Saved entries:
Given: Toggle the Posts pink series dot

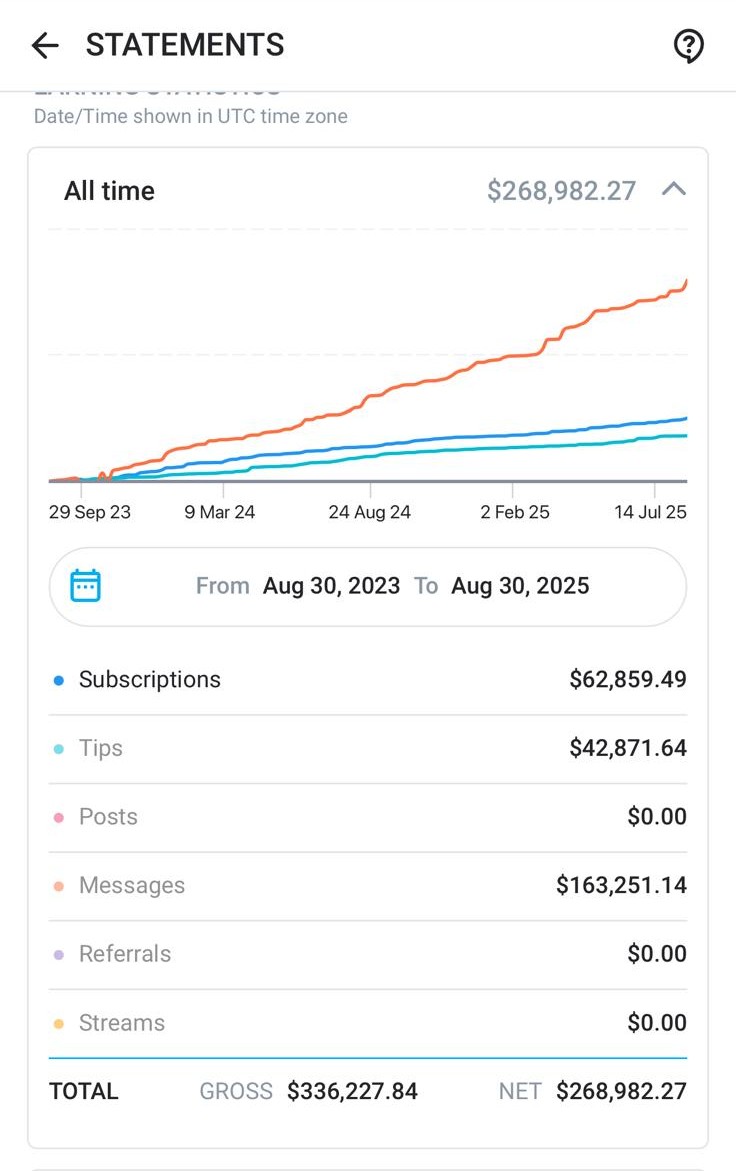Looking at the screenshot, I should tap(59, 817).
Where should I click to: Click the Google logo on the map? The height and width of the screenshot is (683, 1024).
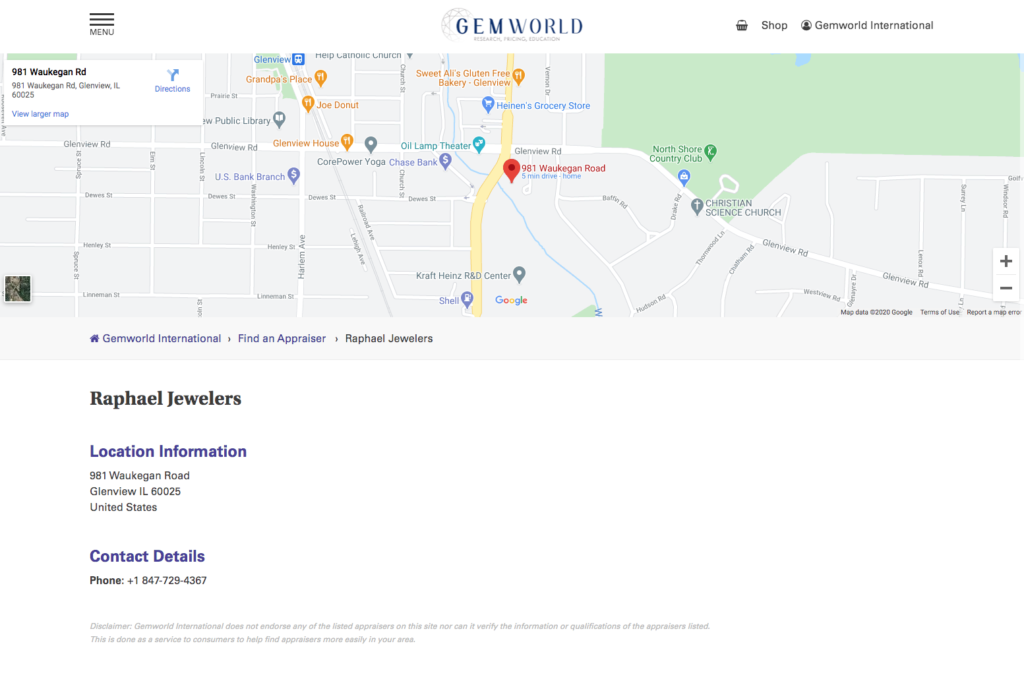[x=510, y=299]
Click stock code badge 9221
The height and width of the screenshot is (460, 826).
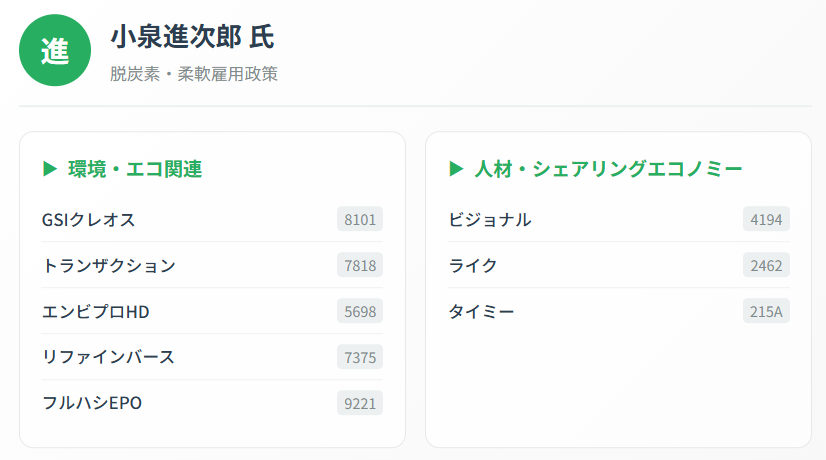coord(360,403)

TASK TO COMPLETE
Reproduce every entry above exactly, and omit the pictures.

RESULT
Given: Toggle the Posts pink series dot

Looking at the screenshot, I should tap(59, 817).
Where should I click to: Click the Google logo on the map? The height and width of the screenshot is (683, 1024).
[x=510, y=299]
Click stock code badge 9221
The height and width of the screenshot is (460, 826).
coord(360,403)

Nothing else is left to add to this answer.